Dass sie ihre ehemalige Kapitänin nun in Rotterdam geschlagen hat – vorher stand es im direkten Duell in dieser Saison 1:6 aus ihrer Sicht - war Kool dabei laut eigener Aussage gar nicht so wichtig. "Ich bin einfach wirklich, wirklich glücklich, dass ich mich endlich wieder gut gefühlt habe und meinen Sprint abrufen konnte. Es geht nicht immer nur ums Gewinnen, sondern auch darum sich gut zu fühlen – und wenn man es dann vollenden kann, das ist natürlich das Beste", so Kool, die nun mit 100 Punkten die Punktewertung anführt und das Grüne Trikot gerne bis zum Tour-Ende behalten würde.

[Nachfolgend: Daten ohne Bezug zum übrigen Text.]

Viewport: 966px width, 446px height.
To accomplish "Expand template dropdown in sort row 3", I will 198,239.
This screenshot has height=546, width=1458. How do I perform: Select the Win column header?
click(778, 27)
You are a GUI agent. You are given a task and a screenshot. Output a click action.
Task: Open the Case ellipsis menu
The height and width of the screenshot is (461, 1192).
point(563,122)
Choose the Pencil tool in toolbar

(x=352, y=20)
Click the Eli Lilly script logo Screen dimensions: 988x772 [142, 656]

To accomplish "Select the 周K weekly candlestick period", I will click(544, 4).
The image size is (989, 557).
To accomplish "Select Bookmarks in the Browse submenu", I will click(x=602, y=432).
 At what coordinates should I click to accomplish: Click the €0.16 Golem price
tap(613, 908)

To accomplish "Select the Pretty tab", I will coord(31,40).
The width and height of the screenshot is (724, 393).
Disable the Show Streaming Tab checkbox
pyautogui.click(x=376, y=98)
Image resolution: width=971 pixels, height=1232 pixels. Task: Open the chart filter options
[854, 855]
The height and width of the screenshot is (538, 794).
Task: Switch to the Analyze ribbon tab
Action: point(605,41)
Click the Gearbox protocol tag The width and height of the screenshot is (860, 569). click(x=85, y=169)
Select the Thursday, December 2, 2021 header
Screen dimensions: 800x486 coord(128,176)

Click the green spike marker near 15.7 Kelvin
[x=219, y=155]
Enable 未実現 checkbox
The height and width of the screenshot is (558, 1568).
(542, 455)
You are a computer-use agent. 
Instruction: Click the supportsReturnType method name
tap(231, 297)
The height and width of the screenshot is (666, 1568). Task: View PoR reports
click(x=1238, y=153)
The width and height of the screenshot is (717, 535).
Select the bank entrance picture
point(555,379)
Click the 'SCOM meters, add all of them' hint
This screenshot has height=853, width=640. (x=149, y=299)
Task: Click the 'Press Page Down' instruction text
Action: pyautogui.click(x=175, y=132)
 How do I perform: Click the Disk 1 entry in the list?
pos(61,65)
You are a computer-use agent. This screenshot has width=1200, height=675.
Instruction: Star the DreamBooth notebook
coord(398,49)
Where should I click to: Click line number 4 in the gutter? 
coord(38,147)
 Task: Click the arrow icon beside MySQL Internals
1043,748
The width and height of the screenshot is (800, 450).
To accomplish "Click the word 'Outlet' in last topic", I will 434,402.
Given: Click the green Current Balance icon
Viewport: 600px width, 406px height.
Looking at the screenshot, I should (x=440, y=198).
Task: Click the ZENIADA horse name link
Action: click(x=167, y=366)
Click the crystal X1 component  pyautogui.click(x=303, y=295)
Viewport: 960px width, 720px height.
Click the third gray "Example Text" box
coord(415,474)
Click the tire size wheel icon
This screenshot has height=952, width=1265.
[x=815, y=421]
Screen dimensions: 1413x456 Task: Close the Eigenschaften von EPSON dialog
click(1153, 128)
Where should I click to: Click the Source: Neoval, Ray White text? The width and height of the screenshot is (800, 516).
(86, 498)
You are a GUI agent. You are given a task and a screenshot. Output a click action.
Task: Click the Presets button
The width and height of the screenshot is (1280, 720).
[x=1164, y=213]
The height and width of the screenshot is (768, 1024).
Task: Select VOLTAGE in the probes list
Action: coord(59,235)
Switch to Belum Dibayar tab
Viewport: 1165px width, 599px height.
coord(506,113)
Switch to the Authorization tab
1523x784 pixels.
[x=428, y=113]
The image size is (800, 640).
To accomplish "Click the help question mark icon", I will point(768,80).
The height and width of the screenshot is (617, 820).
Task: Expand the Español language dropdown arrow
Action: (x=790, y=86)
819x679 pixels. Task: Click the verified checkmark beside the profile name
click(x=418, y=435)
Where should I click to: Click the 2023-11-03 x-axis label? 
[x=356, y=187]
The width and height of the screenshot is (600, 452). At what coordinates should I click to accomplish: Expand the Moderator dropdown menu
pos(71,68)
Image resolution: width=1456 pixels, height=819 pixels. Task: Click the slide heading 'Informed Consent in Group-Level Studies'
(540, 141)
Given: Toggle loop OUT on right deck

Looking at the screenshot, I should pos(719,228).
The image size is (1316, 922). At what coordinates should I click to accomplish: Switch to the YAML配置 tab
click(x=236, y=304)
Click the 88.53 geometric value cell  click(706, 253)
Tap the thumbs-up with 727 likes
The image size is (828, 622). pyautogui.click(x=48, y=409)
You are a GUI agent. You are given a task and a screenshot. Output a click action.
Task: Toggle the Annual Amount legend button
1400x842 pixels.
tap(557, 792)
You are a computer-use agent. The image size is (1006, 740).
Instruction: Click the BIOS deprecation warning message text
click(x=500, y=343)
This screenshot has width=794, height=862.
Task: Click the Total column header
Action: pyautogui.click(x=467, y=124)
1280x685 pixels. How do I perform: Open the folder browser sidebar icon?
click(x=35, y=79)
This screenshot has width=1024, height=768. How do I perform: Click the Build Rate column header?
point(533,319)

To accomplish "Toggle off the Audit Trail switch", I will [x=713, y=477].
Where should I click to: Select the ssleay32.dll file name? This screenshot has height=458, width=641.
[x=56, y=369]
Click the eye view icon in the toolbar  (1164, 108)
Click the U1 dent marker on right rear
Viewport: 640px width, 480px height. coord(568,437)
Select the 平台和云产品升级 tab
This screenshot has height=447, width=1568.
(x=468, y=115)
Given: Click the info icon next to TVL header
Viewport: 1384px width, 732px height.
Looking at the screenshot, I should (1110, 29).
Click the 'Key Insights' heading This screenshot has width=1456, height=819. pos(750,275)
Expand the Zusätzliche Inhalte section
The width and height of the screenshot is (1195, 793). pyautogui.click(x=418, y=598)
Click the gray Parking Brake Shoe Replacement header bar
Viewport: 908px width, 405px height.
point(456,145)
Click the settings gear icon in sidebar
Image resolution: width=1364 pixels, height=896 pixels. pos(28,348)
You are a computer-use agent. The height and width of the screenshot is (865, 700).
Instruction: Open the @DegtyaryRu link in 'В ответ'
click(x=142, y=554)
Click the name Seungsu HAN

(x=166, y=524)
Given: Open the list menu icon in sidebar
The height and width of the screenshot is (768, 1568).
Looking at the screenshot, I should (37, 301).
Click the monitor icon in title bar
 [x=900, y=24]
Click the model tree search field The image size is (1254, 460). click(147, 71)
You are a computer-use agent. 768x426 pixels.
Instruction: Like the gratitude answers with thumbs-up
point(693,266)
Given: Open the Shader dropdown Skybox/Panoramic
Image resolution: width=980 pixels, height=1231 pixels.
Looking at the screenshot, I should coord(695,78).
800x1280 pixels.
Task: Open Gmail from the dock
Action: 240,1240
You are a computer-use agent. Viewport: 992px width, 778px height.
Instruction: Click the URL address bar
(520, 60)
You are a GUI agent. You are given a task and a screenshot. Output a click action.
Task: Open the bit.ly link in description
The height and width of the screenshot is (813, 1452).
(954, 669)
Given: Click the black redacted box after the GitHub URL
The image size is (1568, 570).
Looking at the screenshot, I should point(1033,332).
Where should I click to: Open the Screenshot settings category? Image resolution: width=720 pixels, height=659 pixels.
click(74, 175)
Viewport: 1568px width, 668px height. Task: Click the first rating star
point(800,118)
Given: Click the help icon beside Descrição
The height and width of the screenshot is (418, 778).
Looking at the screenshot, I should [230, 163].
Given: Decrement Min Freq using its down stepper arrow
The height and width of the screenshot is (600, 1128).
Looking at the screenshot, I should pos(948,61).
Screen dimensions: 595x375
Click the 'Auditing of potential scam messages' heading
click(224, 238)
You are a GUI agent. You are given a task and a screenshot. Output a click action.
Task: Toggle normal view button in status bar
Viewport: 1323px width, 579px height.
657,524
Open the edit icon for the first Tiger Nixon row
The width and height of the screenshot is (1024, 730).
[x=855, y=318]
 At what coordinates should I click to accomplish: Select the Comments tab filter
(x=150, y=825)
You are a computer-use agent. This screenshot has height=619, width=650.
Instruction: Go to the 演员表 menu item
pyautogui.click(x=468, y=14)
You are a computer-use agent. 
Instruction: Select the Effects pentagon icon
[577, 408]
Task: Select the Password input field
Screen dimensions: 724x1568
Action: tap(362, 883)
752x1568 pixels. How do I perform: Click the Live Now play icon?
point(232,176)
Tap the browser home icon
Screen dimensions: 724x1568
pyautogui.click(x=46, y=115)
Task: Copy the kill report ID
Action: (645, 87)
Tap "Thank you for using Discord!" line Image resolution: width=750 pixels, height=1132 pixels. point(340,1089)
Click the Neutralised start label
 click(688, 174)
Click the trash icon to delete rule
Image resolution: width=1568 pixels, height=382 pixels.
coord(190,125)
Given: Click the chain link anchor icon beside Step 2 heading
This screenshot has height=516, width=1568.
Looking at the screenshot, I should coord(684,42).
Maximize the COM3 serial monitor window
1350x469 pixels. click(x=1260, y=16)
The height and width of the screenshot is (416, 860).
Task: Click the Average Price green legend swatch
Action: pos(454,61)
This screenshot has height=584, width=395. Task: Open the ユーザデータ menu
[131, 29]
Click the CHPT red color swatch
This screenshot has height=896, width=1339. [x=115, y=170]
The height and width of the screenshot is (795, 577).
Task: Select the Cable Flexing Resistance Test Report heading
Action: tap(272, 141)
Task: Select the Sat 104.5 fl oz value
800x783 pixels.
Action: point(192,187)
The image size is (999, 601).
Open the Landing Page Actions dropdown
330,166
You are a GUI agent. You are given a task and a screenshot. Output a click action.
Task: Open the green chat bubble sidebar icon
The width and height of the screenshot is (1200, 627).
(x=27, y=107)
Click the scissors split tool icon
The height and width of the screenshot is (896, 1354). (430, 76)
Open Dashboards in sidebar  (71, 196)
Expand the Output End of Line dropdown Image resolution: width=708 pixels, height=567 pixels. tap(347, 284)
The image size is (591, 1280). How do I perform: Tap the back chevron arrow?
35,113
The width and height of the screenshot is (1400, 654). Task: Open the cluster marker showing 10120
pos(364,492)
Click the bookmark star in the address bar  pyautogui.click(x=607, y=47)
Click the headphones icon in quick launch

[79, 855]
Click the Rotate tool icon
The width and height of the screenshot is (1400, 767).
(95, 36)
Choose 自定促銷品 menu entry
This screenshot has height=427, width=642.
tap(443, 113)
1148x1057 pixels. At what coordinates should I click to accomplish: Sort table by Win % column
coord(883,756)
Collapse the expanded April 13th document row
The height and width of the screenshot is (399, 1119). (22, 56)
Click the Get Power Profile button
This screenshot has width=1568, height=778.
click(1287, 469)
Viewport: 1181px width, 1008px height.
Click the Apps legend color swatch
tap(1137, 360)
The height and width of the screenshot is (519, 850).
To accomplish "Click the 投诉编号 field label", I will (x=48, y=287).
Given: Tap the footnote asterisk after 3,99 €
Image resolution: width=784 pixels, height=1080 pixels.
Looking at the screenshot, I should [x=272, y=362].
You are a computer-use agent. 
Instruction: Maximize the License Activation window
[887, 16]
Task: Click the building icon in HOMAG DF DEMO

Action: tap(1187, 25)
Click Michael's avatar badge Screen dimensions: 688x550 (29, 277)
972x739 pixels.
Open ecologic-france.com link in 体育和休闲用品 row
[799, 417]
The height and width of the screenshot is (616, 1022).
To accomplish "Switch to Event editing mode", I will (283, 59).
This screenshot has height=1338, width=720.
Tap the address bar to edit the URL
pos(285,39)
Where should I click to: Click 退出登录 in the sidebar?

Großer Kampf: Im Zeitfahren versuchte Kool vergeblich, das Gelbe Trikot noch einen Tag zu verteidigen. | Foto: Cor Vos
Welche Bedeutung der Sieg über Wiebes für Kool wirklich hatte, bleibt ihr Geheimnis. An den Reaktionen der Team-Mitarbeiter aber war in Rotterdam deutlich zu spüren: Es war dann doch nicht ganz unwichtig. Der Jubel war noch ausgelassener als am Vortag. Und als Kool nach der Siegerehrung und einigen Interviews am Mittag den Teambus bestiegen hatte, durfte man draußen einer mehrstimmigen Darbietung von Queen's "We are the Champions" lauschen – und zwar nicht zu kurz.
Kools Rückkehr zur Bestform, sie hat der Tour de France Femmes 2024 eine erste großartige Geschichte beschert – und ist für den ganzen Sport wertvoll. Denn die Dominanz der Lorena Wiebes in den Massensprints ist gebrochen.